__WHAT THIS TASK INVOLVES__
Please say how many lines in the records below contain the word "agent", giving the number alone.

__THE DATA__
+ + +
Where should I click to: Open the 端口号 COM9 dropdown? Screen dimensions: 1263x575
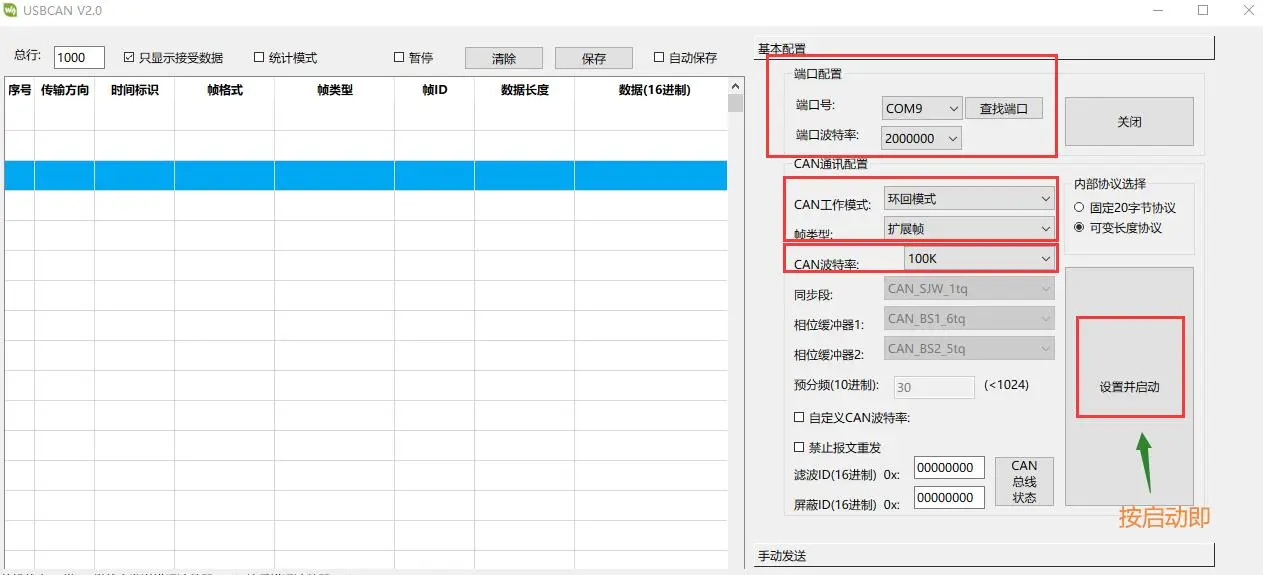tap(921, 109)
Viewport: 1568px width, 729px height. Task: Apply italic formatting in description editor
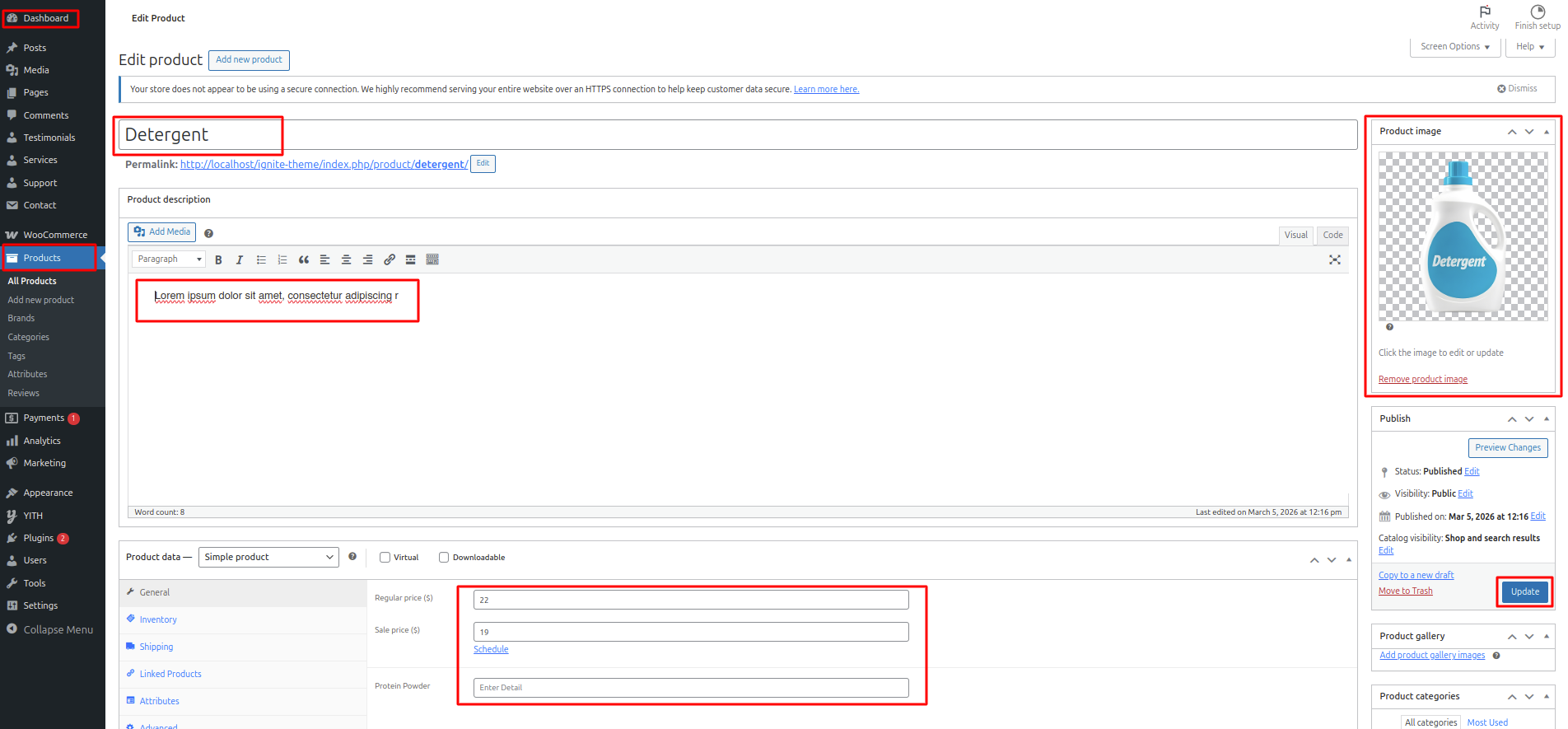240,259
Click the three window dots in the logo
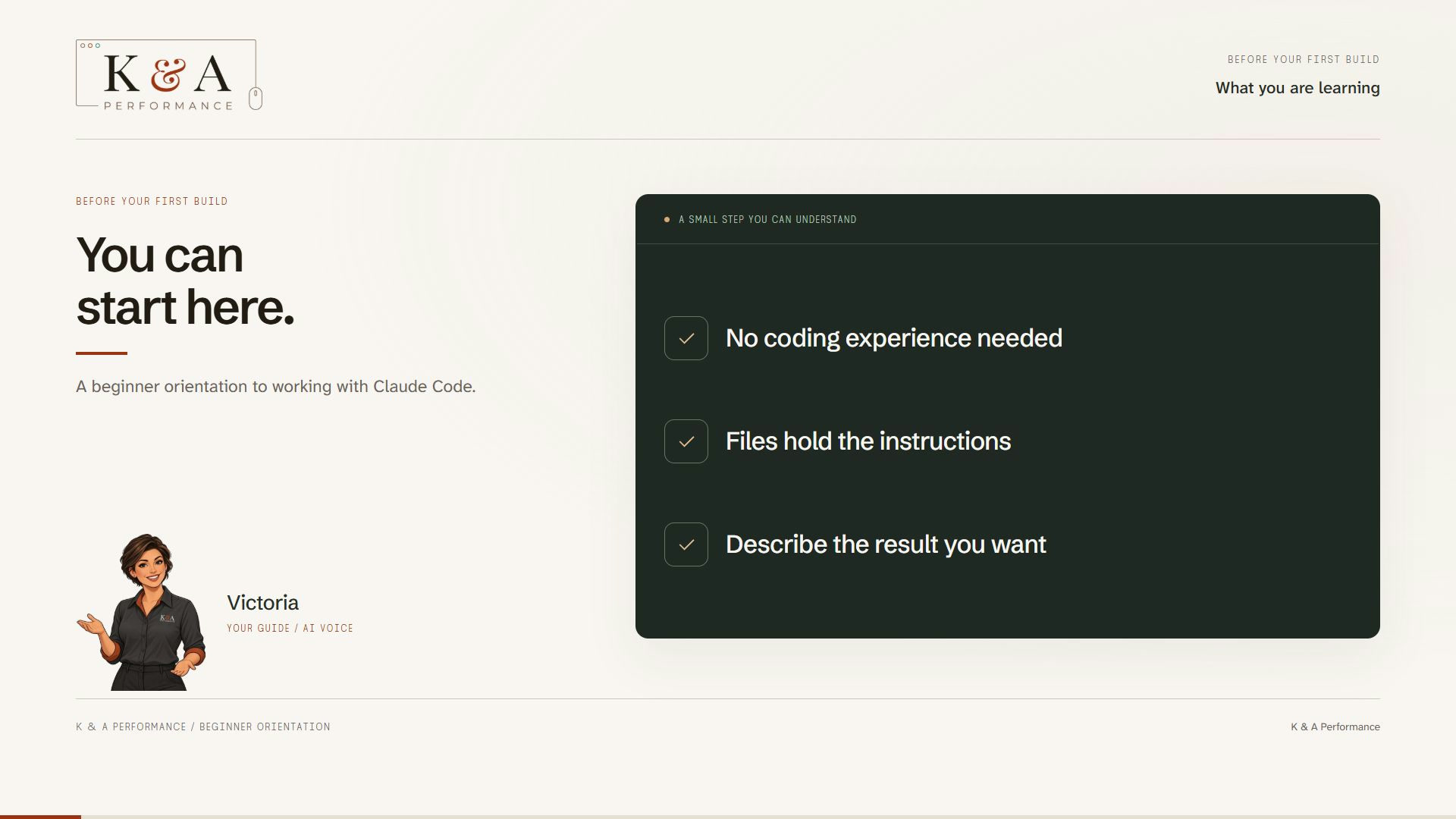The height and width of the screenshot is (819, 1456). tap(90, 46)
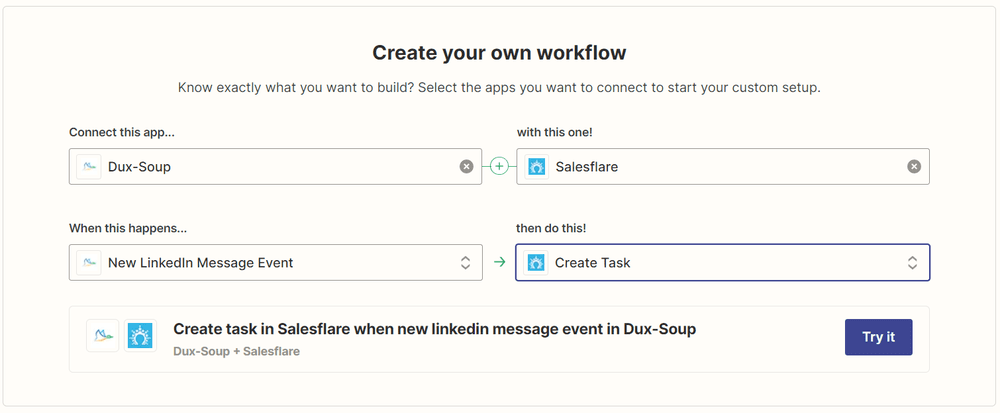Click Salesflare logo in workflow summary card

click(x=140, y=336)

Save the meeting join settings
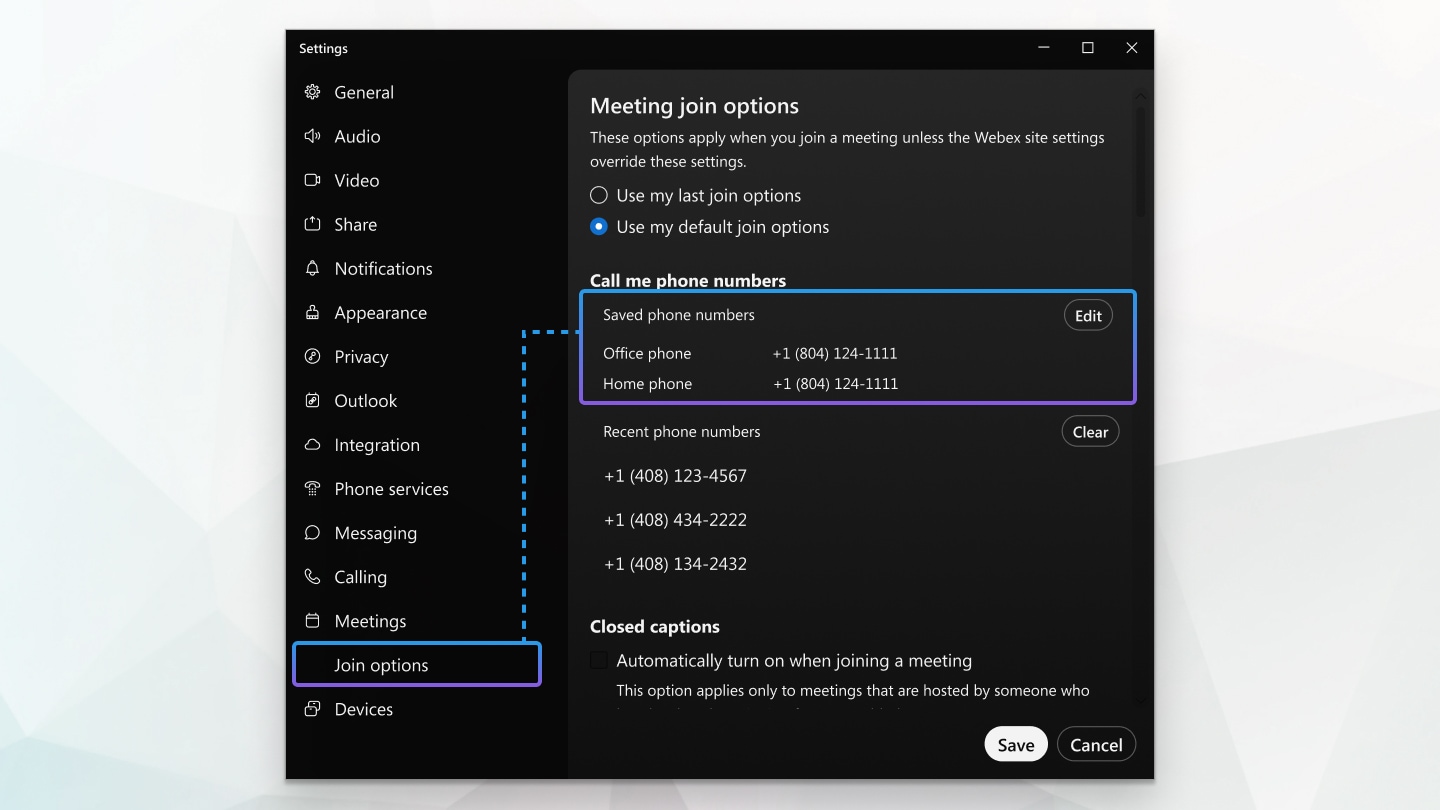pyautogui.click(x=1016, y=744)
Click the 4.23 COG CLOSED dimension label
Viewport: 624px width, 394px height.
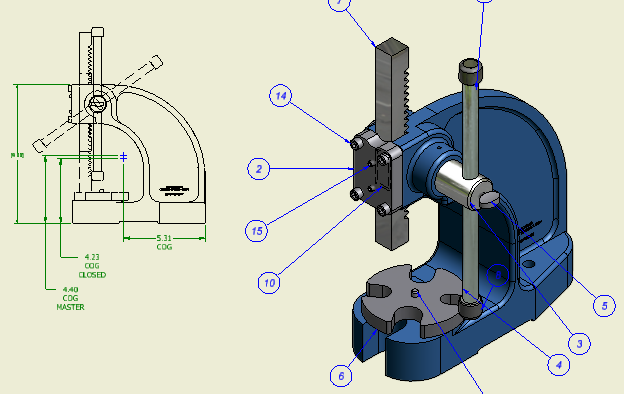92,266
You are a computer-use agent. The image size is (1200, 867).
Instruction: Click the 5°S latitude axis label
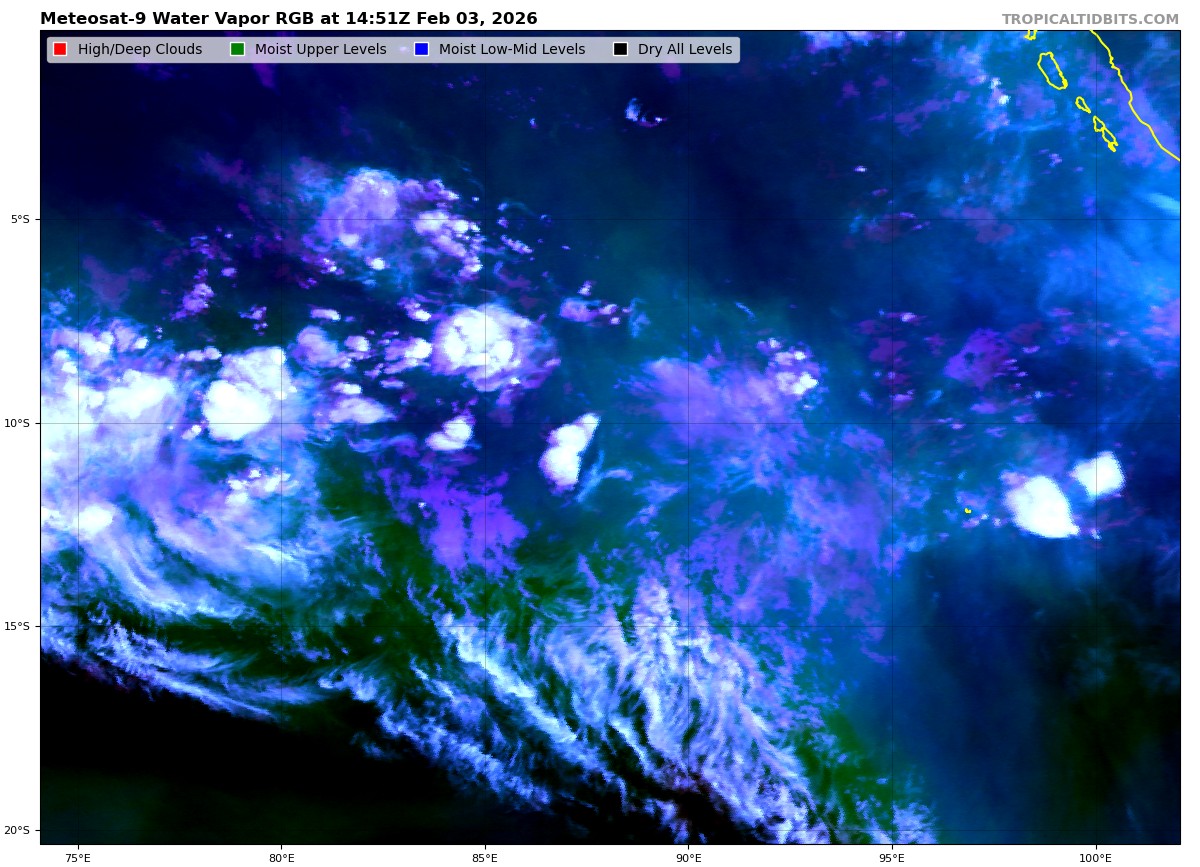coord(20,219)
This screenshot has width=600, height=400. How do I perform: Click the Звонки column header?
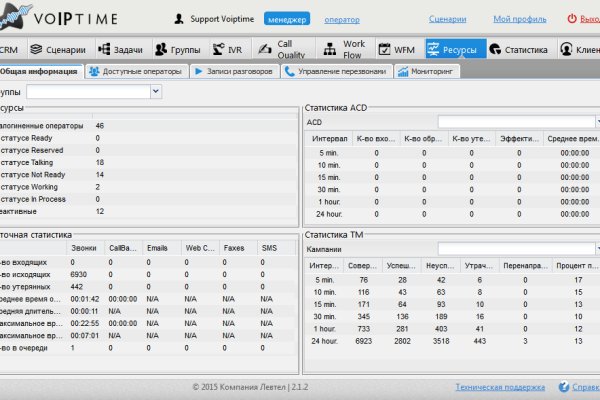[x=84, y=247]
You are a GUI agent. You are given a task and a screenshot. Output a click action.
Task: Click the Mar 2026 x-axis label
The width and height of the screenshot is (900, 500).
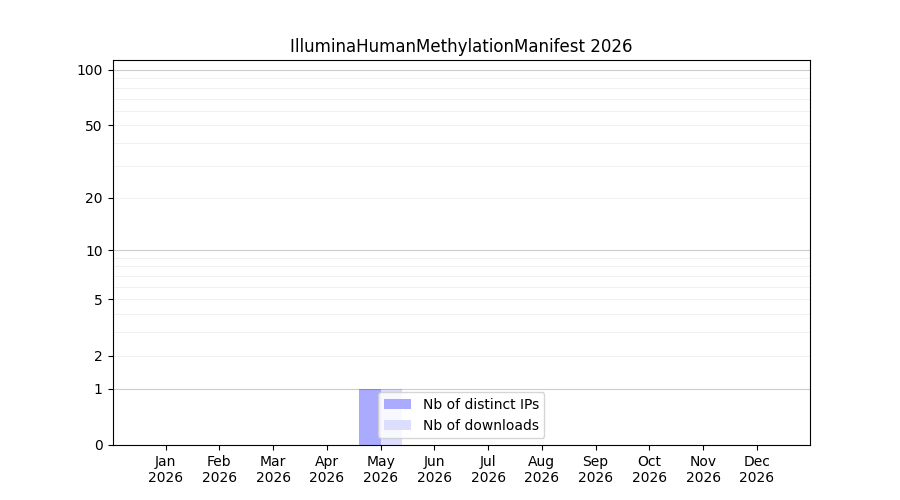click(x=273, y=469)
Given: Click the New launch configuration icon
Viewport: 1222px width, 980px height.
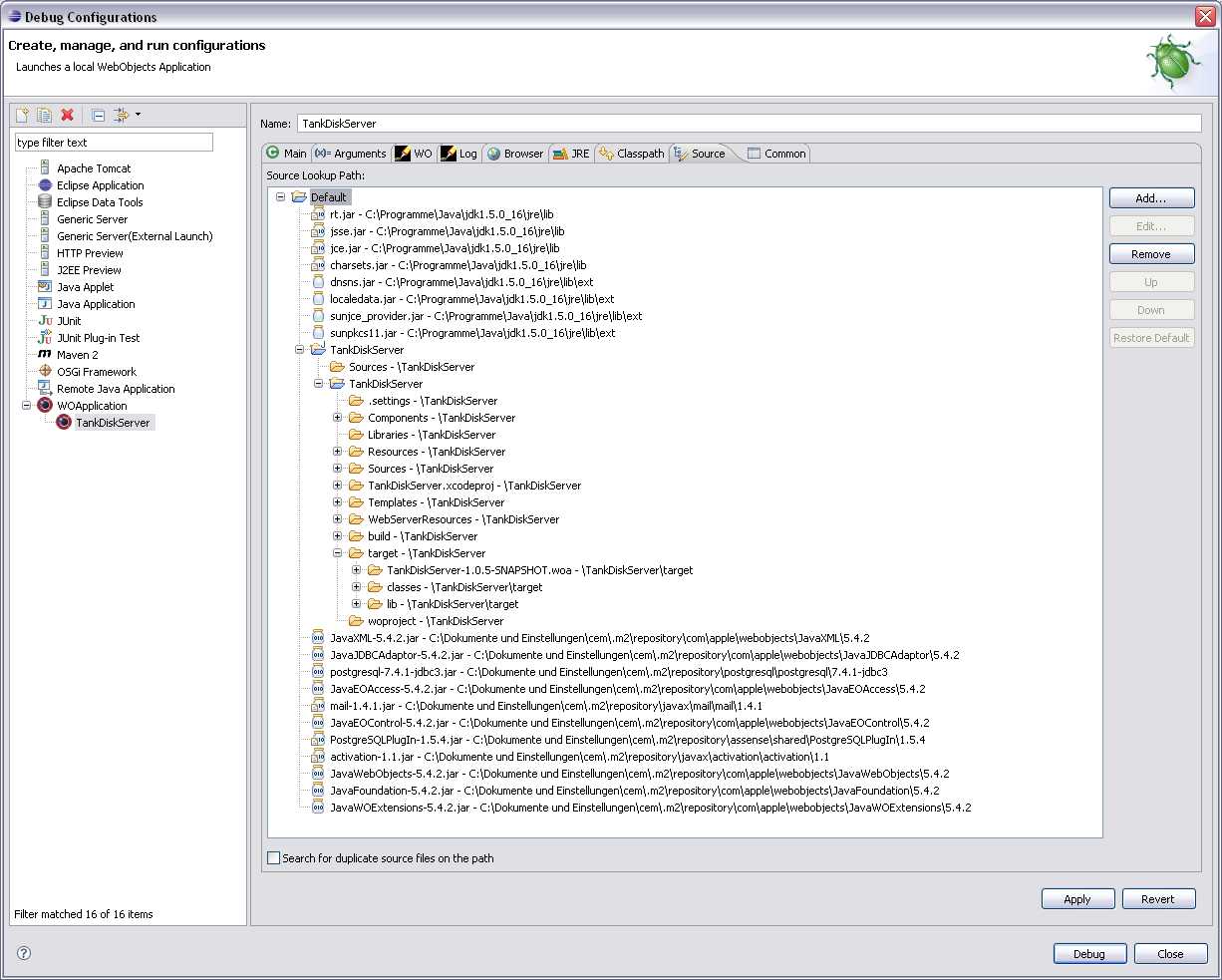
+ + +
__RESPONSE__
2